§ **To do**: Please report every line in the entries that contains the string "agent".

§ **Materials provided**:
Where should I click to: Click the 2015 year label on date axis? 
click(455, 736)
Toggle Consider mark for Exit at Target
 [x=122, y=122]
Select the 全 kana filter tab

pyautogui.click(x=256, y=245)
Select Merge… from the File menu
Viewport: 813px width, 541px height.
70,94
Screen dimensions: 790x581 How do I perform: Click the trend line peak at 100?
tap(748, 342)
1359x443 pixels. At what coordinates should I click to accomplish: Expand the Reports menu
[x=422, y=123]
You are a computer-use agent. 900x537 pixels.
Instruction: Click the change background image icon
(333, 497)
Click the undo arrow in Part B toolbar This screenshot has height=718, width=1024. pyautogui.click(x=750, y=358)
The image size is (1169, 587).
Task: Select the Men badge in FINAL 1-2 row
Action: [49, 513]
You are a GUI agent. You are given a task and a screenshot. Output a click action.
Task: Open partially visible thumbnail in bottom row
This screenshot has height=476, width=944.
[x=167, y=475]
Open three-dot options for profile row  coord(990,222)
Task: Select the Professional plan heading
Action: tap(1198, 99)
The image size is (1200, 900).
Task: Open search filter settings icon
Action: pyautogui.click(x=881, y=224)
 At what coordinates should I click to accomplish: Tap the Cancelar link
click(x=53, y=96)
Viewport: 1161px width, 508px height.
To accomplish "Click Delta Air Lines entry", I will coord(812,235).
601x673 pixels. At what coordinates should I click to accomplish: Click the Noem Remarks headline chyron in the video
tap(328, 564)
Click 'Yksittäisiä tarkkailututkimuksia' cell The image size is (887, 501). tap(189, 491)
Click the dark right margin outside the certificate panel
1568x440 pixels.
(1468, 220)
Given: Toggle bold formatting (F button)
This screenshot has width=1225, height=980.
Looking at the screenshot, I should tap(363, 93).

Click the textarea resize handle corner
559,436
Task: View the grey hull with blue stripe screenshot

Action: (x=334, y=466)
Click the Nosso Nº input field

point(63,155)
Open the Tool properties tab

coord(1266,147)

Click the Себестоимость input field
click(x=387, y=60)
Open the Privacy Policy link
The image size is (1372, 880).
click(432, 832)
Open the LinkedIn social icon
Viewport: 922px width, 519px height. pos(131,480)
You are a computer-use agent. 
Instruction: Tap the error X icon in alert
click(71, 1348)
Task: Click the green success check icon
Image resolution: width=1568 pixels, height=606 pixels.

§ **Exercise result**:
You are a computer-use agent. 900x537 pixels.
You are a GUI agent. You are given a task and a screenshot. Output a click action.
You are a computer-use agent. 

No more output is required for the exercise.